Truly-run race Sheemon’s best bet

Sheemon is starting to find his old form after a strange past 12 months for the top trotter....
Sheemon is starting to find his old form after a strange past 12 months for the top trotter. Photo: Matt Smith.
Sheemon's trainer, Kevin Townley, will just need to listen to the sectional times during tonight’s Ordeal Cup to figure out if his trotting star has a chance of winning.

Because if the 2600m mobile trot has become a survival of the toughest, he might have a chance.

Sheemon returned from a spell with a handy third at Addington last week to Sunny Ruby, his toughest rival again tonight at the same venue.

"I was pretty pleased," Townley said.

"It was just a sprint home and we could never live with Sunny Ruby sprinting for a quarter.

"Sheemon just needs a truly-run race so his stamina can get him there over her speed. So the fact he hit the line well and still broke 28 seconds coming wide for his last quarter, we thought it was a pretty good run.

"It would be nice to see a truly-run race and see if we can outstay him — he’s at his best over long distance and staying races."

The 7yr-old is a mobile start star, winning 11 of his 45 starts behind the barrier arm including four group 1s — three of those in New Zealand.

However, his most recent win from a mobile was in last year’s Ordeal Cup, a week before his season horribly unravelled.

"We thought last year would be his best year and he started off good," he said.

"But he had an horrific race at Banks Peninsula in the mud and he was never the same afterwards, so we’re hoping the spell gets him back to where he was."

Sheemon finished 64 lengths last behind Zachary Binx at Motukarara that day, throwing his spring campaign into chaos.

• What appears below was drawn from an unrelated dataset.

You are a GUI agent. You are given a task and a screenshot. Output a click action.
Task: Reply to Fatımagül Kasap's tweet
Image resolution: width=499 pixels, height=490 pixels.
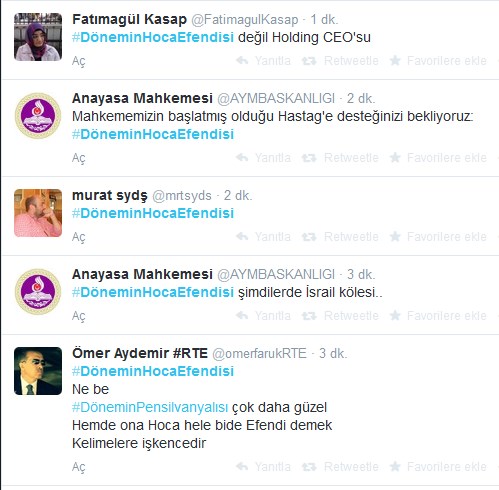263,61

"Last year he wasn’t at his best, I’m afraid. Running those thirds and fourths [in the autumn], he would have done better than that in the past.

"But he does seem to have come up very nice after his spell so we’re hoping he can go back to the level he was at two seasons ago."

Sheemon had six to eight weeks off after his autumn campaign finished with a fourth to Sunny Ruby on May 21.

Townley has not planned out too much between now and the Dominion Trot on November 11.

"It’s getting a bit tricky — I’m not going back to the grass at Motukarara and they’ve changed the conditions at Kaikoura, which is a damn shame.

"The Canterbury Park Trotting Cup [on October 7] is the only one in the meantime between now and the Cup meeting which will be a definite."

Sunny Ruby’s sprint over a furlong is hard to beat in the top trotting division, and only Monbet is possibly able to match her for sheer speed.

Her driver, Gavin Smith, said there getting Sunny Ruby clear at the top of the straight and letting her do her thing is "pretty special".

"There wouldn’t have been many as quick as her over a furlong," he said.

"After what she did last week — we pushed Sheemon out who has won $500,000 and came off the back of one who came second in the Rowe Cup, Valmagne, and put five lengths on them in the space of 50 to 60m — there’s no better feeling coming wide on a bend and accelerating away from them like that."